The actual process of the cleanup is not as easy as people would imagine. The exercise has not been carried out at the scale that is required of Ogoni, not to talk of the whole Niger Delta or anywhere in the world. The level of pollution over here is incredible, it is widespread, and it’s deep and its complex.
Now, even if you commission a set of HYPREP today, they have to get consultants to actually measure what needs to be cleaned up because if you don’t have that, you cannot place monetary value to it, so you can’t give out the contract.
To me it’s not something you can rush, you need to be sure and agree on the method of the cleanup.
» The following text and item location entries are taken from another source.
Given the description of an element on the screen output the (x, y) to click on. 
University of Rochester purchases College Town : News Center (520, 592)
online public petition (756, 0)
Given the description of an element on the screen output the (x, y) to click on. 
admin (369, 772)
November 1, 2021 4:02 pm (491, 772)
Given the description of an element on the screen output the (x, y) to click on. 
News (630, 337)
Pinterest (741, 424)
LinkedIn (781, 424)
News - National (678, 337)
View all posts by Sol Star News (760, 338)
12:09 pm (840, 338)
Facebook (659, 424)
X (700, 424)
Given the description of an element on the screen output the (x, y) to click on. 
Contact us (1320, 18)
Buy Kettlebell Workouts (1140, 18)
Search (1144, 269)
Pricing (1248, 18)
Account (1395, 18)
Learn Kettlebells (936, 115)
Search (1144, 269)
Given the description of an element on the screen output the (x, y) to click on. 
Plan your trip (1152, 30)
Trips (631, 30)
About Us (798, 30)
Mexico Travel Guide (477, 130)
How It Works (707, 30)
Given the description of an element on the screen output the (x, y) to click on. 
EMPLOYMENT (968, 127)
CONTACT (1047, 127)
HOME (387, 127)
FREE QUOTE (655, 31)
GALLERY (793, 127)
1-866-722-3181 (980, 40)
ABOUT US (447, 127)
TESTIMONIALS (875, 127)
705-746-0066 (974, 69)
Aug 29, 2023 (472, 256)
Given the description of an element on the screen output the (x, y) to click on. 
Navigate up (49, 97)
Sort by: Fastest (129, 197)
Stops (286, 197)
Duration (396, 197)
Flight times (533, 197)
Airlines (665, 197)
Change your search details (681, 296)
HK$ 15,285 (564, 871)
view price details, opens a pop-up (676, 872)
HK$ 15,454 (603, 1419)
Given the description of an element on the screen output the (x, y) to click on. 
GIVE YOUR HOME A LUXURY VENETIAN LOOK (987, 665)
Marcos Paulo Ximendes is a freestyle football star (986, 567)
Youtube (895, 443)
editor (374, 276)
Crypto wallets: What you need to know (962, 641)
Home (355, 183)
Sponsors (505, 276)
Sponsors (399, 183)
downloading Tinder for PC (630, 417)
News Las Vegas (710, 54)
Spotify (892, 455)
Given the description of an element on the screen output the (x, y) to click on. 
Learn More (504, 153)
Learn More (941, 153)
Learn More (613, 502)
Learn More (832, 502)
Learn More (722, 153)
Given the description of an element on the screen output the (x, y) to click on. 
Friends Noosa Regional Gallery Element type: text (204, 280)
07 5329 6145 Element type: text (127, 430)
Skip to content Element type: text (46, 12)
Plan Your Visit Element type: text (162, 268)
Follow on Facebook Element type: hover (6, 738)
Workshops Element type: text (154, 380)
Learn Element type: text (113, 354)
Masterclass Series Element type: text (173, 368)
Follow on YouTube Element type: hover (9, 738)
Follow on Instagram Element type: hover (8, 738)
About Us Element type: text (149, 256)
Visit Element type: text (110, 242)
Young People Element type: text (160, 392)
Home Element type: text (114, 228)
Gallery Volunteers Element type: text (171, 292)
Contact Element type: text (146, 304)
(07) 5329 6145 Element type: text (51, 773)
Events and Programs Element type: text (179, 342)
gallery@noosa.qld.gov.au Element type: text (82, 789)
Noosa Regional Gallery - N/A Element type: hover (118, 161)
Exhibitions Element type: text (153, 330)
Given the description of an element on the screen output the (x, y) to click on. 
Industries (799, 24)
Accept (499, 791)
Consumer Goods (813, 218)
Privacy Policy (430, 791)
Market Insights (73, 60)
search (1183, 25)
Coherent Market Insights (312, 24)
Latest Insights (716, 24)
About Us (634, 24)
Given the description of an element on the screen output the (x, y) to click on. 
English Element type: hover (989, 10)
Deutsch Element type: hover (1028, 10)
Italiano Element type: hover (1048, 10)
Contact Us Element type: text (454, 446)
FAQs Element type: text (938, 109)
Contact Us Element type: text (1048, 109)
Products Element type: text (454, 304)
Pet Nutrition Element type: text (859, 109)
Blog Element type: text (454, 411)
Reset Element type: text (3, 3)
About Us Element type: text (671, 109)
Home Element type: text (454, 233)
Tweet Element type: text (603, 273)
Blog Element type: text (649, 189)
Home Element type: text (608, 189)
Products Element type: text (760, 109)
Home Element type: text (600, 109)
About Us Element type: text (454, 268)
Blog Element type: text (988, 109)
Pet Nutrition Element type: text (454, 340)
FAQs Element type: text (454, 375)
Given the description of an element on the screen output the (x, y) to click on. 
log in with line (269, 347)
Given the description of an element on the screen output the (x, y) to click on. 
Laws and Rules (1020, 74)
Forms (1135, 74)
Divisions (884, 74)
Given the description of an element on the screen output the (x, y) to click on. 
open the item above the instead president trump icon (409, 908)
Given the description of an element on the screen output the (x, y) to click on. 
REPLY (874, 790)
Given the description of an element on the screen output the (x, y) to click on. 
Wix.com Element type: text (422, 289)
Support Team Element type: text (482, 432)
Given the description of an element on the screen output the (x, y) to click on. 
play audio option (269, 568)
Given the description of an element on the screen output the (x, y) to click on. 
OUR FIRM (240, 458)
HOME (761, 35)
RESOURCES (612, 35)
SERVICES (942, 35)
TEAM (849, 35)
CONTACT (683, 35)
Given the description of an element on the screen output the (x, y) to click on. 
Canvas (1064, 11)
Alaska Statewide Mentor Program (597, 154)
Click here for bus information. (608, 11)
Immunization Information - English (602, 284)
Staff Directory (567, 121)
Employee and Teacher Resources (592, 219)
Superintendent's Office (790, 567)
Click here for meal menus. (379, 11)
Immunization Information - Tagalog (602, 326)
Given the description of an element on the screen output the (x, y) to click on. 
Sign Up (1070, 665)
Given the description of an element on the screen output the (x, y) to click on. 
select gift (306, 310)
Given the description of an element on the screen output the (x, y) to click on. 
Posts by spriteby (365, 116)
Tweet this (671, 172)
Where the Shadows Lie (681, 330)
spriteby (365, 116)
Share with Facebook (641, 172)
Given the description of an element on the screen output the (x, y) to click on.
There are different methods, is it the chemical or bio remediation and who has the capacity to do it. So all these things take time to prepare and of course setting up the structure, the government council and getting the money. Now we have no issue with getting the money I can assure you of that because as at last year, the first tranche was released and now the polluters, which are the oil companies, are ready to release the second tranche for the second year.
So over the period of 5years the money will be coming steadily as expected. So what needs to be done is to have the right contractors and consultants to begin the work just as the contract have been given out so they should hit the ground running now if they’ve not done that.
It will take time like 5 to 10 years to be cleaned up and even 20years for the place to be restored back to life.